Both of my key fobs are replacements, and both work fine with starting the car, locking/unlocking, and the panic button all work, but the fob will not open the trunk. When I hit the trunk unlock on the fob, the lights don't respond and I don't hear a clicking sound by the fusebox either. I'm thinking it could be an electrical issue, but the license plate lights (which seem to be attached to the physical trunk release button and run on the same cord) both seem to be working. I want to order a replacement trunk release button/license plate lights, but I'm not sure if those are the only problem as the lights on the back of the car don't flicker when I hit the trunk release button on the fob. 

Any suggestions?


----------



## _GABO_ (Mar 7, 2021)

Fold down your seats, pull the emergency release, replace the trunk switch/button.

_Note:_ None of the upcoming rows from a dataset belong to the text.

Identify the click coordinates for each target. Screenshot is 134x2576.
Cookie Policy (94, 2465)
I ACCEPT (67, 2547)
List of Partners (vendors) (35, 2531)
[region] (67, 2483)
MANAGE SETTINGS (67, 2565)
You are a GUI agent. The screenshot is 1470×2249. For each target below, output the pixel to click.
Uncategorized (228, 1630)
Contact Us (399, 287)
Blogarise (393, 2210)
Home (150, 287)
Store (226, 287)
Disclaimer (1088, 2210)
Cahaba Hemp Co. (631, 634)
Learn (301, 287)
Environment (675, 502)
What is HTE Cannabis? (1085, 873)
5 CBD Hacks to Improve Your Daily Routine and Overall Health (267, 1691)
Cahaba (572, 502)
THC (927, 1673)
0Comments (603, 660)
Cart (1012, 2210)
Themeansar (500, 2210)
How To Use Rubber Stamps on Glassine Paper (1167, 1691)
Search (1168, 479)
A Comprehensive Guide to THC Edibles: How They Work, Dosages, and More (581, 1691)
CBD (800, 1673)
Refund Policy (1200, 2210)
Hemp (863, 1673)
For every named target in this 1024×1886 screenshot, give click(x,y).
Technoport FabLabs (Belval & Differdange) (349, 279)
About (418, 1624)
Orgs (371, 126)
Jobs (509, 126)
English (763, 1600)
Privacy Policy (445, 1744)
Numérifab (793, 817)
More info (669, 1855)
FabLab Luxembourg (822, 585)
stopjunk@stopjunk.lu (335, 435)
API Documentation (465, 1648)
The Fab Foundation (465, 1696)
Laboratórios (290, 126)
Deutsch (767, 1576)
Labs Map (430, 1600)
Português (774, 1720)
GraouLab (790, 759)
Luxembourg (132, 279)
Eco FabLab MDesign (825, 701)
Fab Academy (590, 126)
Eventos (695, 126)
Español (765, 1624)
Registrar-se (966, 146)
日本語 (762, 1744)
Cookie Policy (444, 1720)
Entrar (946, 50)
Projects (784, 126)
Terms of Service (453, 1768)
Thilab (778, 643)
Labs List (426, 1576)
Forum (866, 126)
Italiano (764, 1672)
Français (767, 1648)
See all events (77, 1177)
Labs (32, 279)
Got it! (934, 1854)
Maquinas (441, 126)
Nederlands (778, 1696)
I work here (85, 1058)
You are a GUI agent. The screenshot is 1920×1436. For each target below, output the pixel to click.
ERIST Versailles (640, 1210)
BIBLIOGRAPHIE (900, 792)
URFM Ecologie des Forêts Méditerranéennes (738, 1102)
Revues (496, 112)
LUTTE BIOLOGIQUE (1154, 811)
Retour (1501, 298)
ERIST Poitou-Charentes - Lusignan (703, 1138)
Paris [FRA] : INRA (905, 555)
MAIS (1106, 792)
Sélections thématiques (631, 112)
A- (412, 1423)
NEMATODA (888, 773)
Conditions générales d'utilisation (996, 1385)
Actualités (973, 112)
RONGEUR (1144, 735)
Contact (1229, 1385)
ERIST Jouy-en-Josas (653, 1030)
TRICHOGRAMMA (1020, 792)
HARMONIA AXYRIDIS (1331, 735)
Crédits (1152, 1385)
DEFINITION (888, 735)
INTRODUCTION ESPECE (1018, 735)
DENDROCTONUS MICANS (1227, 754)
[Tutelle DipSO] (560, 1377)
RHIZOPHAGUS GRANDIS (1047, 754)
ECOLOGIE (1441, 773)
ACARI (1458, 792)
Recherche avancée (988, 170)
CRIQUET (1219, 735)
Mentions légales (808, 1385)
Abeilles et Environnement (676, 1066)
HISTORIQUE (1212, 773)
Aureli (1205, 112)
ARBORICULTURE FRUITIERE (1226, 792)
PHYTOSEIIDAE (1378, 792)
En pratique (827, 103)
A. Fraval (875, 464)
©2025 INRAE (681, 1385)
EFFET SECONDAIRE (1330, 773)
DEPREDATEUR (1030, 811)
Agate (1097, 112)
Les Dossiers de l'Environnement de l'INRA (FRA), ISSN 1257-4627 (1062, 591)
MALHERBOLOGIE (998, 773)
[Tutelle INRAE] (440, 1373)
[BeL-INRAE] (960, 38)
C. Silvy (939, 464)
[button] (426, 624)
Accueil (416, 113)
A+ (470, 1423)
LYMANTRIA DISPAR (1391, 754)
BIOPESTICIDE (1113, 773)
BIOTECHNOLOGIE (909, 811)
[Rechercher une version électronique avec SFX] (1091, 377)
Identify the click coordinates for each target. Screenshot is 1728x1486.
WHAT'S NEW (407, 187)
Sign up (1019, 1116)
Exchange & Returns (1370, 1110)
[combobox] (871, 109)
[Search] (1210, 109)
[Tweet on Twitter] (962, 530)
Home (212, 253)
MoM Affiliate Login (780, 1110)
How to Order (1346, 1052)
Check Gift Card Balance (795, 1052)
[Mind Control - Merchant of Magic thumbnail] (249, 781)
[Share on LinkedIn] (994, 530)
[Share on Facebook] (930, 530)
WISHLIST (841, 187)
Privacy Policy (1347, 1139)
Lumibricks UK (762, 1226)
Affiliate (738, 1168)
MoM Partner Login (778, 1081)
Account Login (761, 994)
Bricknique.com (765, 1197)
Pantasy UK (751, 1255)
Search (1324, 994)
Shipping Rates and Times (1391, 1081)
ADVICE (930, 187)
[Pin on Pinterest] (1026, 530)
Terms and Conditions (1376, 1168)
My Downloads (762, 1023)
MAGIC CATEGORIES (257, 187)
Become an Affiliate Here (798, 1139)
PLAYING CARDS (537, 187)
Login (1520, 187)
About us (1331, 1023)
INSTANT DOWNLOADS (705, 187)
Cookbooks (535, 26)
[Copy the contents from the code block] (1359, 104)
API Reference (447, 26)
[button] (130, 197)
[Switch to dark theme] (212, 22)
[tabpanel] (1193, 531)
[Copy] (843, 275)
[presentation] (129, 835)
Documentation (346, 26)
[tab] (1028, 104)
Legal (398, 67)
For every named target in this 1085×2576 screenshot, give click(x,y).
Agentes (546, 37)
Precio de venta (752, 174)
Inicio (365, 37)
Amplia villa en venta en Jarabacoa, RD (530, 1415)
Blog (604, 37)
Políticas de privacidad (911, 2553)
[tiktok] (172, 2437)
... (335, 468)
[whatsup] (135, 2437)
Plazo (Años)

How-To: Replace Trunk Switch

Or if repair is more your bag, here's another thread:

How-To: Repair your Trunk Switch


----------



## guuyuk (Nov 12, 2015)

Alternatively, the trunk release relay may be out. The owners manual https://my.gm.com/content/dam/gmown...evrolet/cruze/2012_chevrolet_cruze_owners.pdf
page 10-40 shows relay number 1 in the interior fuse box. Google shows the relay running around $10-12 (listing multiple part numbers that may or may not be right because Google), but I'd check with a local auto parts store and see what the matching part from the one in your car actually costs.


----------



## JLL (Sep 12, 2017)

Welcome to the forum!

At you convenience, please make an introduction thread about yourself so we can get to know you better. You can find the new member introduction section HERE.


----------



## 916LTZCRZ (Nov 13, 2019)

iave the same problem now on my 12'
got a new relay didnt work returned new one to Azone
got a new switch,installed worked like a charm washed car stopped working
got another switch now it doest work at all .it opened once then quit?
i checked fuse i can hear relay click when i press key fob it clicks button on trunk relay still clicks but wont open. could it be the latch or the relay fried from water ?


----------